Solo duró un minuto más. Oí el ruido que hacía cuando se corría, luego se desembarazó de mí y se levantó de la cama inmediatamente, entró en el baño y cerró la puerta tras él con tal fuerza que la ventana tembló.

El cuero cabelludo me hormigueaba en el sitio donde me había tirado del pelo mientras permanecía tumbada, escuchando cómo el corazón me latía en el pecho. ¿De qué coño iba todo aquello? Oí el sonido de la ducha.

Cuando el teléfono volvió a sonar, respondí.

—¡Cariño! Feliz Navidad —era Sylvia.

—Hola, amor, ¿cómo estás?

—No lo suficientemente borracha. ¿Y tú?

—Solo son las doce y media —dije, mirando el reloj—. ¿Ya has empezado?

—Claro. No me digas que aún estás en la cama.

—Podría ser.

—Bueno —dijo enfurruñada—, probablemente yo también lo estaría si tuviera a Lee para hacerme compañía.

—Todo tuyo —le dije—. Esta mañana está de mala leche.

—Hum —respondió—. ¿Quieres que me pase por ahí y le dé unos azotes para que aprenda?

—No, no te preocupes —dije, riéndome solo con imaginármelo—. ¿Qué vas a hacer?

—Pues ya sabes, cosas… Mi madre quiere que la ayude a preparar la comida. Quiero salir y estrenar mi ropa nueva. Lo mismo de siempre.

Colgué unos minutos después y me puse unos vaqueros raídos, una sudadera y unos calcetines calentitos. Abajo la cocina estaba hecha un desastre, llena de migas de pan tostado y bolsitas de té usadas en el fregadero.

Estaba en plena limpieza, cantando los villancicos que sonaban en la radio, cuando Lee bajó. Solo llevaba puestos unos vaqueros. Tenía el torso tenso y la piel húmeda. Me agarró, me rodeó la cintura con los brazos y me sobresaltó.

—¿Estás bien? —pregunté.

Él enterró la cara en mi cuello.

—Sí —dijo—. Salvo por lo de ese puto teléfono. ¿Quién era?

—Sylvia.

—Debí suponerlo.

—Me has hecho daño, ¿sabes?

Me volví en el círculo de sus brazos para mirarlo de frente.

—¿A qué te refieres?

—Me has tirado del pelo y me ha dolido mucho.

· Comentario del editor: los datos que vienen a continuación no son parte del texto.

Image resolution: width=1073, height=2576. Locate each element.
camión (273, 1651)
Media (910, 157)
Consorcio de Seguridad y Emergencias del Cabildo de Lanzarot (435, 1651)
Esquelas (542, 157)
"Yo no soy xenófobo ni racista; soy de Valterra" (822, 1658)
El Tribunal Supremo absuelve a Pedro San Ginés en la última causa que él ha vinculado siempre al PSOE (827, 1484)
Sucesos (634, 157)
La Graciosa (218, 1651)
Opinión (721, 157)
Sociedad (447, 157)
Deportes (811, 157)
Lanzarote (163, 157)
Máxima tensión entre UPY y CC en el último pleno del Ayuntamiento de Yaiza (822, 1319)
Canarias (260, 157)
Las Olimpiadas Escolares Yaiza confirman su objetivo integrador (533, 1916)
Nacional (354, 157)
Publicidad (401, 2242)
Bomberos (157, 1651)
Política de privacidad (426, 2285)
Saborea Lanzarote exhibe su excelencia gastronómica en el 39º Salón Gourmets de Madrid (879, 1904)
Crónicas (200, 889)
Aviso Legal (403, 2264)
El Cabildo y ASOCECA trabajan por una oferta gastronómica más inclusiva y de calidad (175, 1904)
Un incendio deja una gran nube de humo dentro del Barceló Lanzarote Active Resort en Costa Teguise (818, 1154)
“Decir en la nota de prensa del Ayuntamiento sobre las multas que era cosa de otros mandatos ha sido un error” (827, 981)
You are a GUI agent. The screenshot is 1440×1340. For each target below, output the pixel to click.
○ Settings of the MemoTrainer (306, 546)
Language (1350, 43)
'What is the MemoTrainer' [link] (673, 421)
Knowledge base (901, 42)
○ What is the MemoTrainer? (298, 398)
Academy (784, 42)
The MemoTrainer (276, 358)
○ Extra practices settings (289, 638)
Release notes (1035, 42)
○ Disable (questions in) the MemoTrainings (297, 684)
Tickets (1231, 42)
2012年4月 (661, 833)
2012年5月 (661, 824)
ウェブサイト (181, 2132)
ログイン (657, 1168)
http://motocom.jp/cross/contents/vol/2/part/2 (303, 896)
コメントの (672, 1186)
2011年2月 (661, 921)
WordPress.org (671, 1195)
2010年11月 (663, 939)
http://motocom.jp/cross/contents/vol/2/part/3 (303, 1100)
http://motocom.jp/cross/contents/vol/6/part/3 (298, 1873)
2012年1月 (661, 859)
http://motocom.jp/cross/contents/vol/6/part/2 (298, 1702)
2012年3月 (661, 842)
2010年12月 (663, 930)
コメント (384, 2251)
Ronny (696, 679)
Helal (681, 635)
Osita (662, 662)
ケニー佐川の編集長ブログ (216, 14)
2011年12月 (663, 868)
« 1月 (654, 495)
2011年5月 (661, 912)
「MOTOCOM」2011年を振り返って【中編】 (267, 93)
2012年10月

Sonrió de un modo extraño y me frotó la coronilla.

—Lo siento. ¿No te gusta hacerlo en plan duro?

Lo consideré.

—No lo sé —dije—. No así de duro.

Me soltó y retrocedió.

—A todas las mujeres les gusta hacerlo en plan duro —dijo—. Las que digan que no están mintiendo.

—¡Lee!

Pero él se echó a reír y se fue a la sala. Pensé que tal vez solo estaba bromeando, después de todo, que no lo pensaba de verdad. Pero el cuero cabelludo todavía me hormigueaba.